══ AVAILABLE RECORDS ══

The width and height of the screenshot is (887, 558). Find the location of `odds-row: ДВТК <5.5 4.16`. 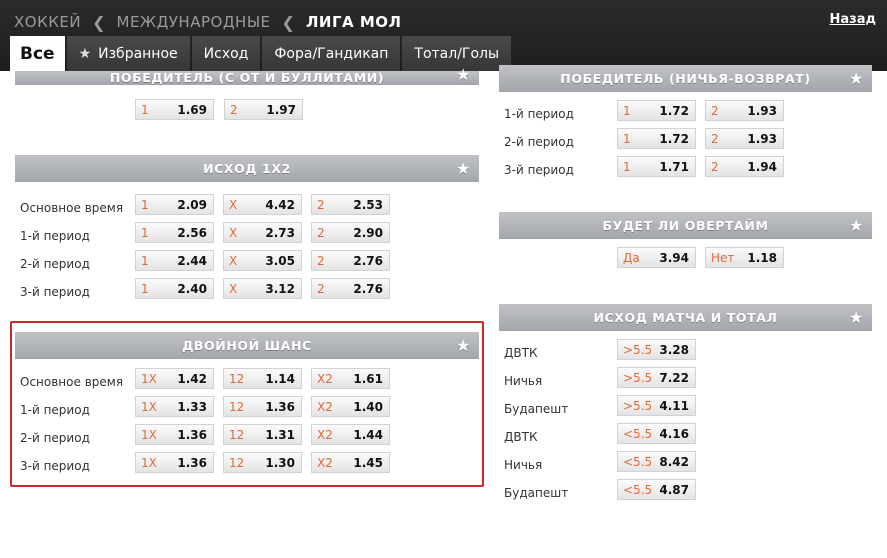

odds-row: ДВТК <5.5 4.16 is located at coordinates (686, 437).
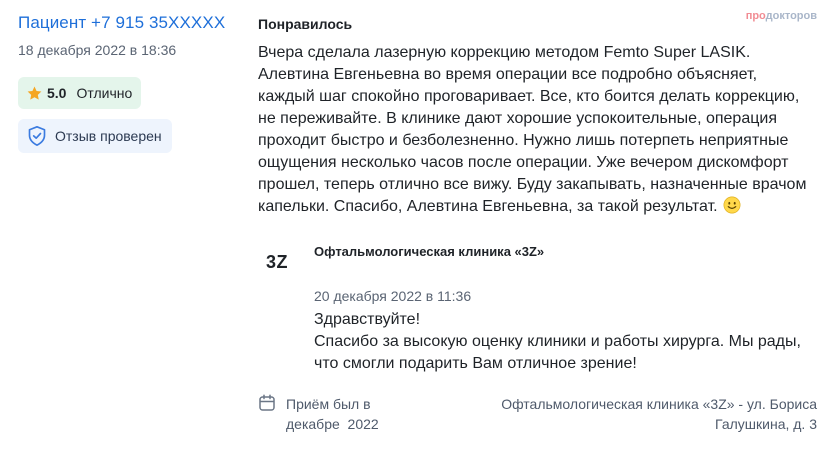 The image size is (833, 451). I want to click on rating-score: 5.0, so click(57, 93).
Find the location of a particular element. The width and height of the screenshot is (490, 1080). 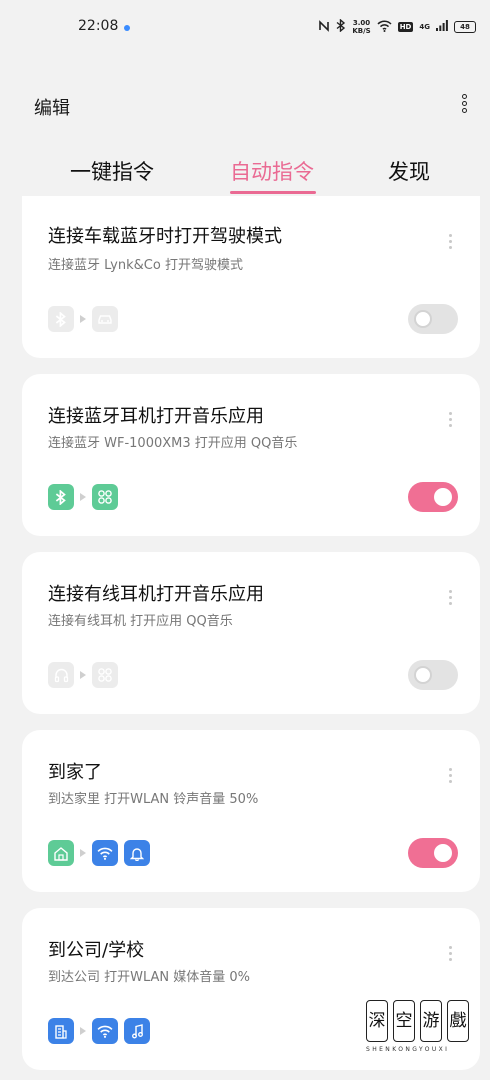

edit-button: 编辑 is located at coordinates (52, 107).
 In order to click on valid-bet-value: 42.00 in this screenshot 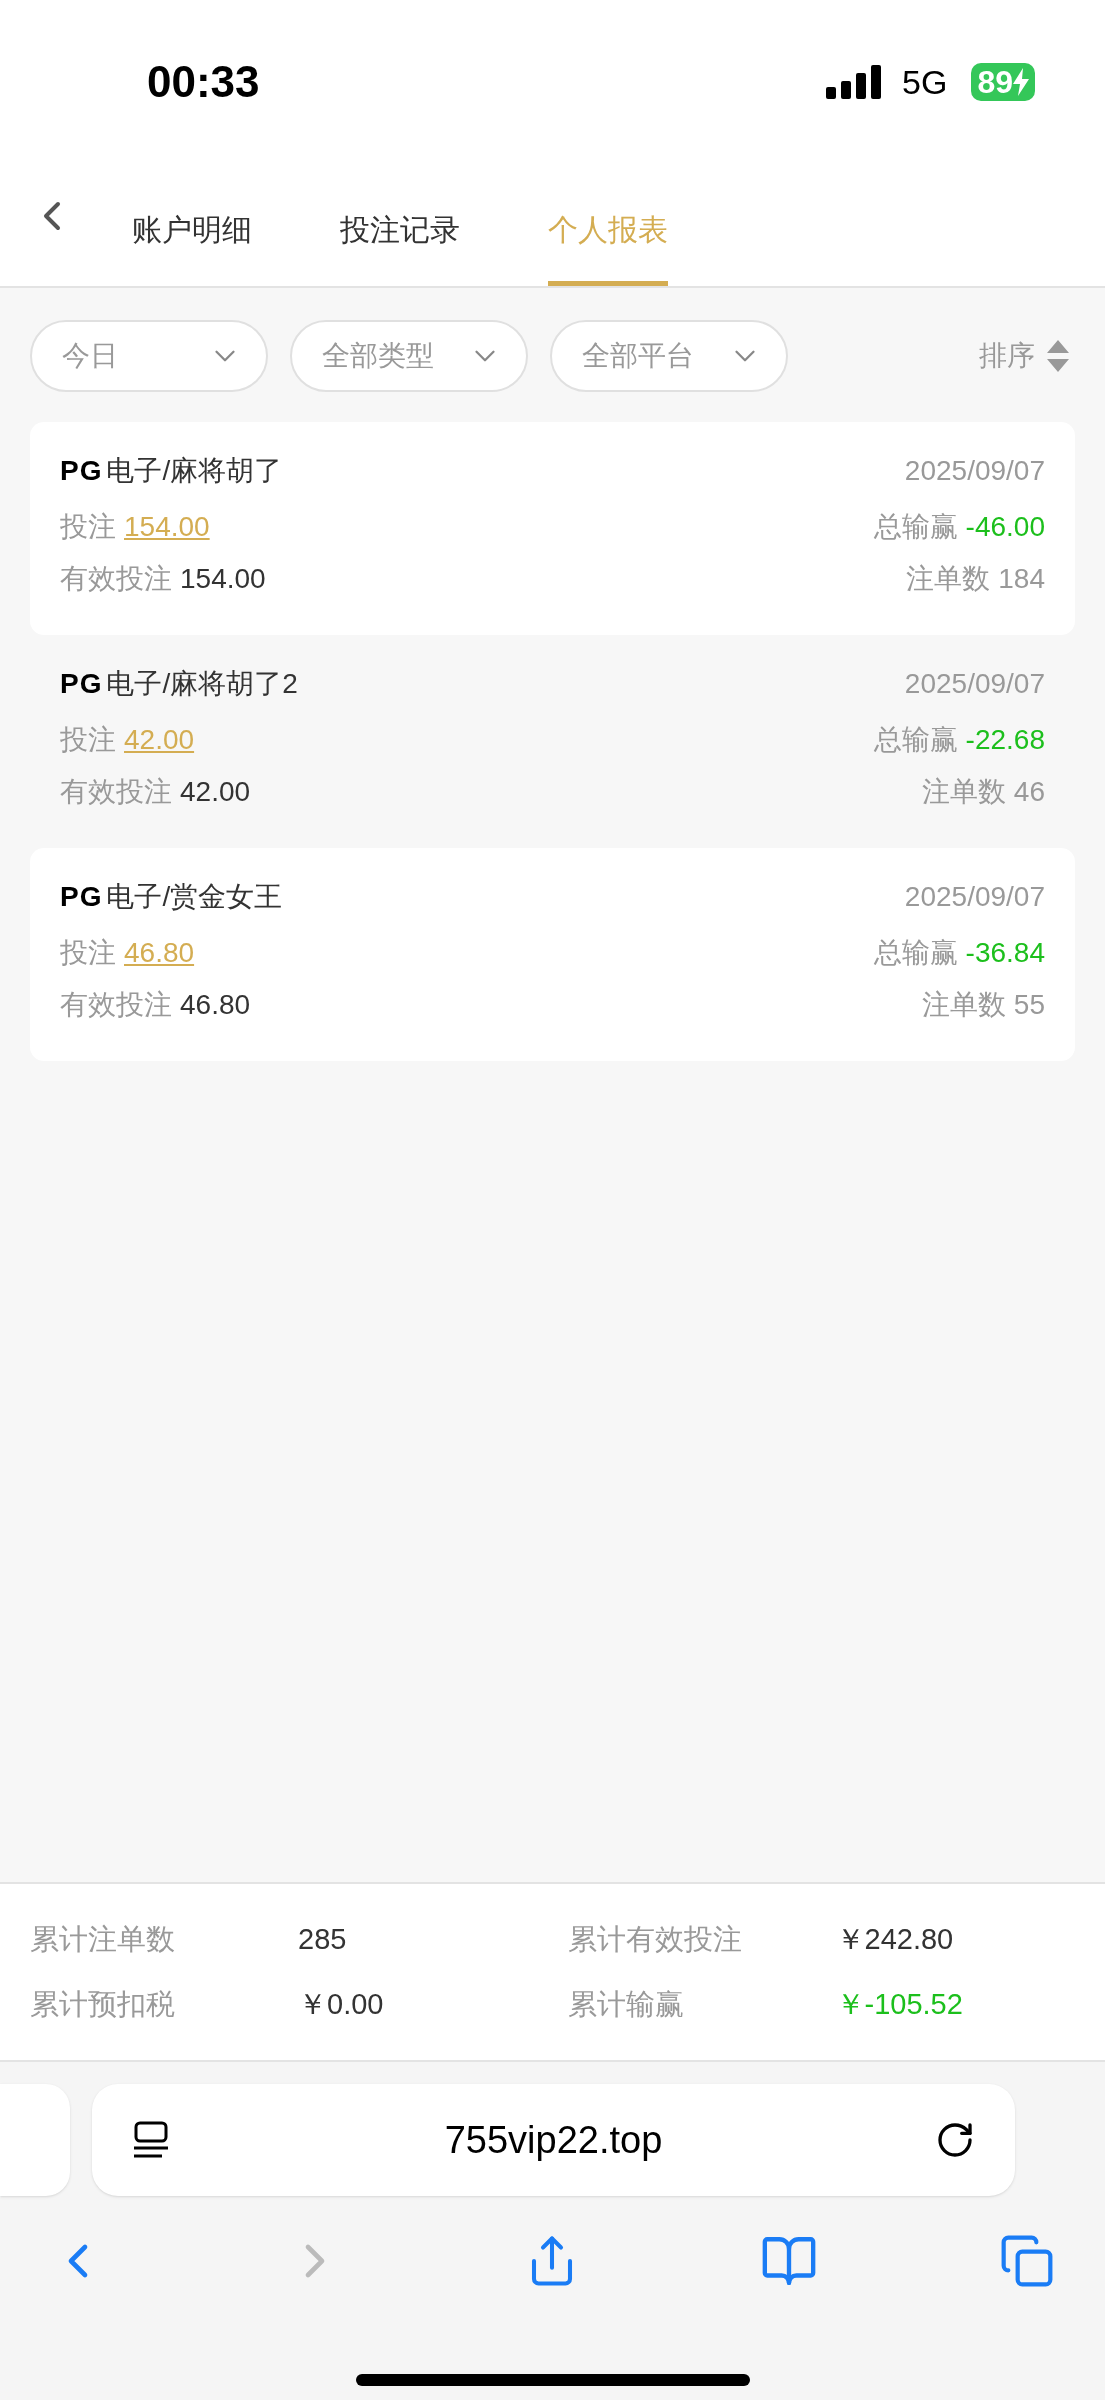, I will do `click(216, 792)`.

═══

WHAT THE TASK ASKS = Could you rewrite the records above as a JSON list of strings, from the start through the line holding "The image size", inclusive, with one string per line and blank lines left out? Omit the pictures from your answer.

TASK OUTPUT =
[
  "The width and height of the screenshot is (887, 558). Find the location of `odds-row: ДВТК <5.5 4.16`. ",
  "odds-row: ДВТК <5.5 4.16 is located at coordinates (686, 437).",
  " The image size is (833, 451). I want to click on rating-score: 5.0, so click(57, 93)."
]